McFarland's first major basketball tournament was the 2018 FIBA Oceania Polynesian Tournament, where Samoa advanced to the final, before losing out to Tahiti. The following year, he was selected for 2019 Pacific Games, when Samoa finished in sixth place. At the games, he also competed in the 3x3 tournament, helping Samoa to achieve a bronze medal.

== Rugby union ==

=== Samoa ===
McFarland started playing rugby while attending school at Pesega Church College. He played for the Moamoa Roosters Rugby Club in the local amateur championship, and also represented Moorabbin in the Dewar Shield rugby union competition in Australia from 2016 to 2018. Upon returning to Samoa, he played for the Savai'i Vikings, with whom he contested the Super 9 provincial championship in 2018 and 2019.

In 2019, McFarland was approached by ex-Samoan international rugby player Brian Lima, who was then the head coach of the Samoa Sevens team, to consider switching his focus from basketball to rugby union. McFarland trained with the Samoa 7s, and subsequently signed for Manuma Samoa in the new Global Rapid Rugby competition, which launched in 2020. In the opening round of the inaugural season, he started in the second row against the South China Tigers. However, this was the only match he played in 2020, since the season was immediately interrupted by the COVID-19 pandemic. That same year, he also signed a contract with Major League Rugby expansion team Dallas Jackals for the 2021 season, but he ultimately never joined them, after the franchise opted to delay its entry into the league due to the pandemic.

=== Saracens ===
In August 2021, McFarland agreed a one-year deal to join Saracens in the English Premiership, ahead of the 2021–22 season. He made his competitive debut for the club on 31 October, coming on as a substitute during a league victory against Harlequins. He gradually established himself as a first-team regular, featuring in 27 matches across all competitions that season, including 18 starts and 6 tries, with his playing time split between blindside flanker and lock. He also started in the team's Premiership final defeat to Leicester Tigers.

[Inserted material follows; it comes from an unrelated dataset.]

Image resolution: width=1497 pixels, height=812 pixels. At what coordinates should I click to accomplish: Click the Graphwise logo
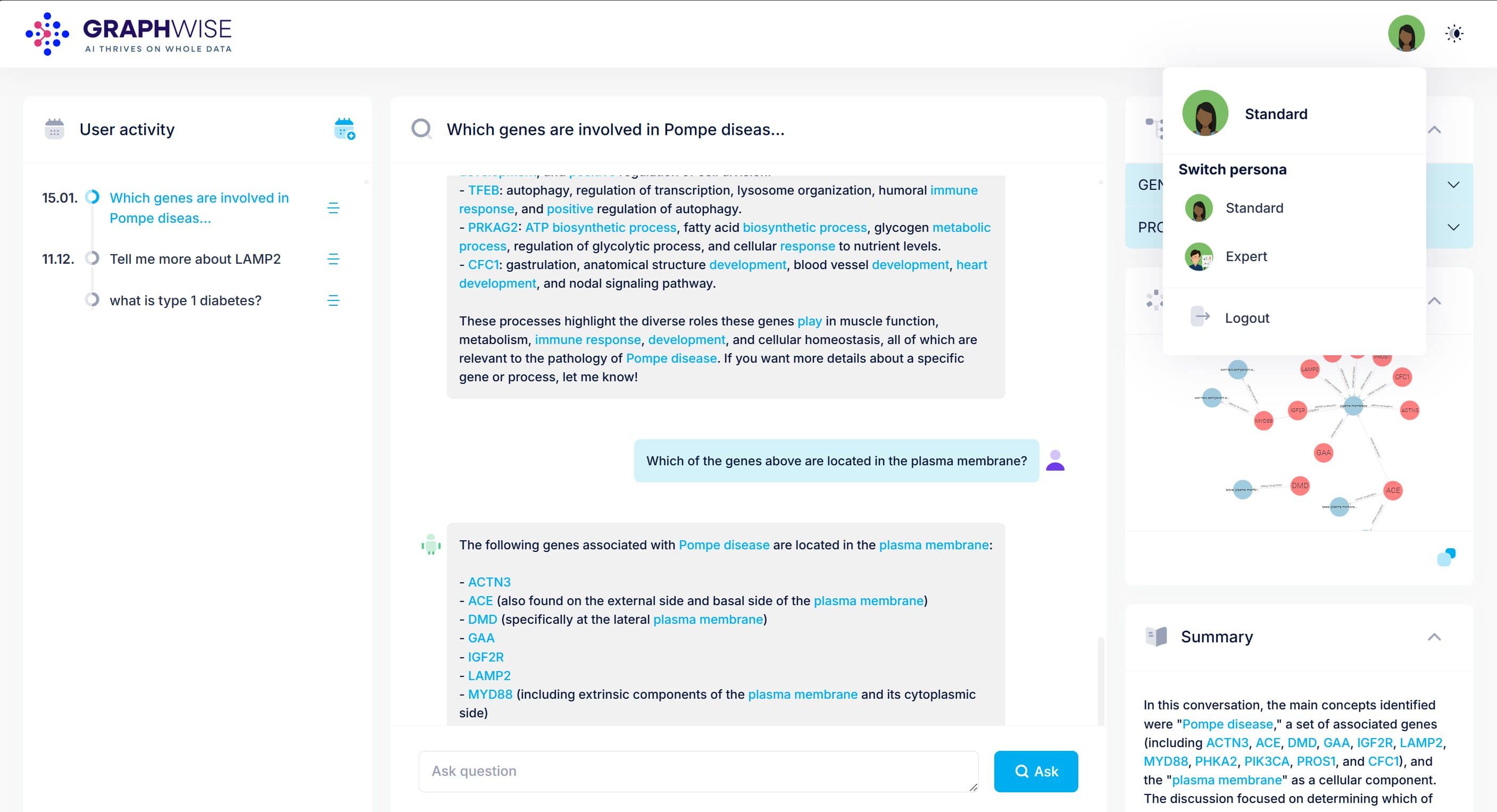coord(129,34)
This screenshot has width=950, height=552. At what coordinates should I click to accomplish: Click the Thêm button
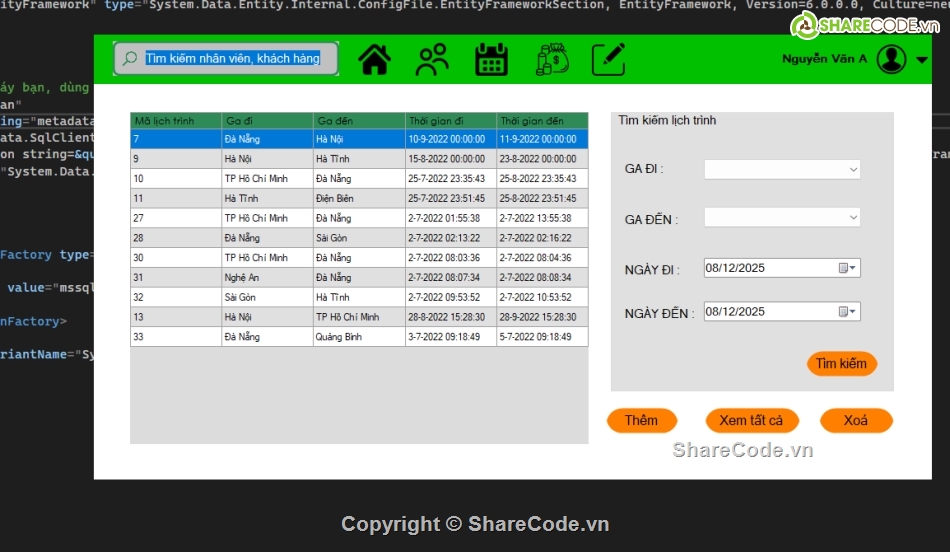641,421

Ahead of the 2022–23 season, McFarland signed a new long-term contract with Saracens, keeping him at the club until 2026. His performances at the start of the season then saw him named as the Premiership Player of the Month for September 2022. He missed the second half of the season, after suffering an anterior cruciate ligament injury in December 2022. However, he had started all of the team's first 9 matches in Premiership and European competition, scoring 6 tries and helping the team to finish top of the league table, on their way to winning the title.

===La Rochelle===
On 3 July 2026, McFarland would leave Saracens to sign for French giants La Rochelle in the Top 14 from the 2026-27 season.

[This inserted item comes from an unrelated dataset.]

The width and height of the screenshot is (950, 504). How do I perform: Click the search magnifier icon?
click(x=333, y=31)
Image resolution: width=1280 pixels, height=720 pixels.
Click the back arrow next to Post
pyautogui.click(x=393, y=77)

=== International career ===
McFarland received his first call up to the Samoa senior squad in May 2021, from new head coach Seilala Mapusua. He made his debut in July, playing in two uncapped international fixtures against the Māori All Blacks, before earning his first test cap against Tonga in the 2023 Rugby World Cup qualifiers. He then played in all three matches in Samoa's title-winning run at the 2022 Pacific Nations Cup.

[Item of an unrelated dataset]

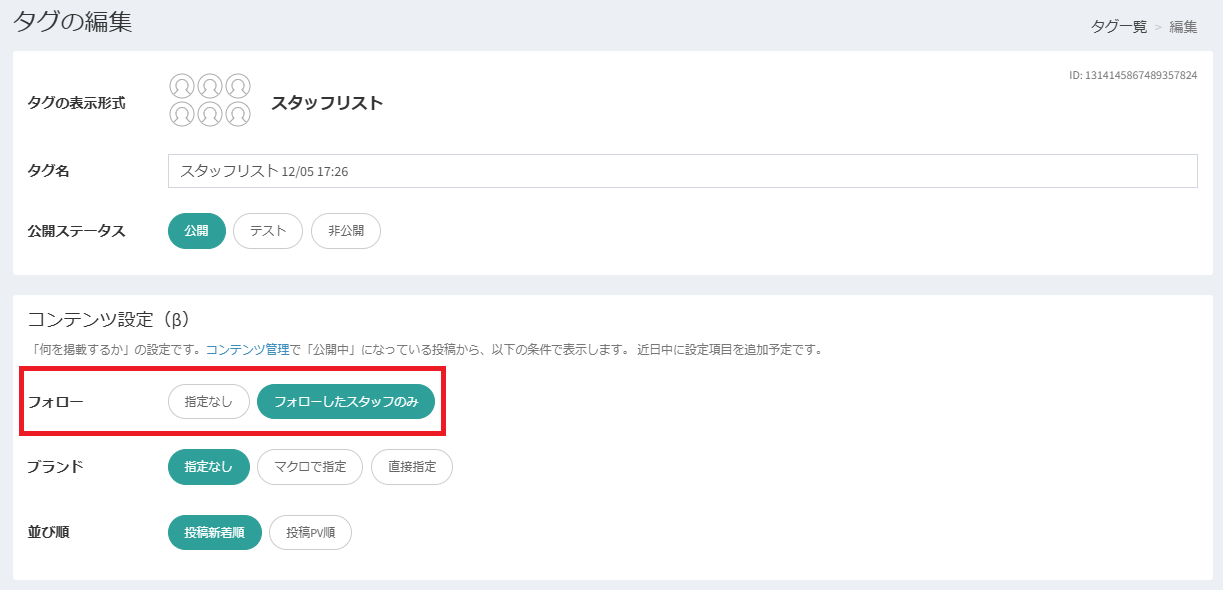Viewport: 1223px width, 590px height.
Task: Click the コンテンツ設定（β） section heading
Action: (108, 320)
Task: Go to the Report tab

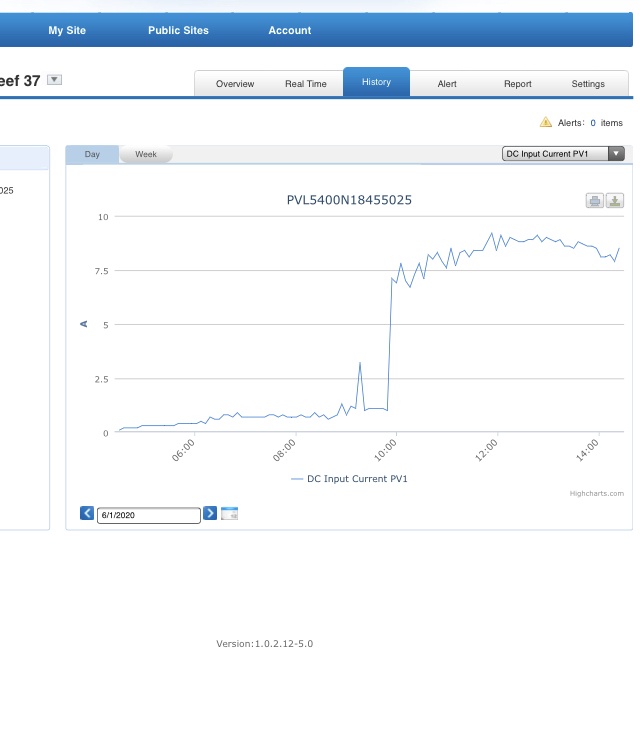Action: (518, 84)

Although he missed several months of 2023 while recovering from ACL surgery, McFarland returned to the international stage in the final round of the 2023 Pacific Nations Cup. He was subsequently named in Samoa's 32-player squad for the 2023 Rugby World Cup. McFarland played every minute of his country's four games at the tournament, including a Player of the Match performance against Chile.

In 2024, McFarland was appointed as the new Samoa captain, succeeding Michael Alaalatoa. For his inaugural match as skipper, he led his team to victory over Italy – Samoa's first win against a tier 1 nation for nine years.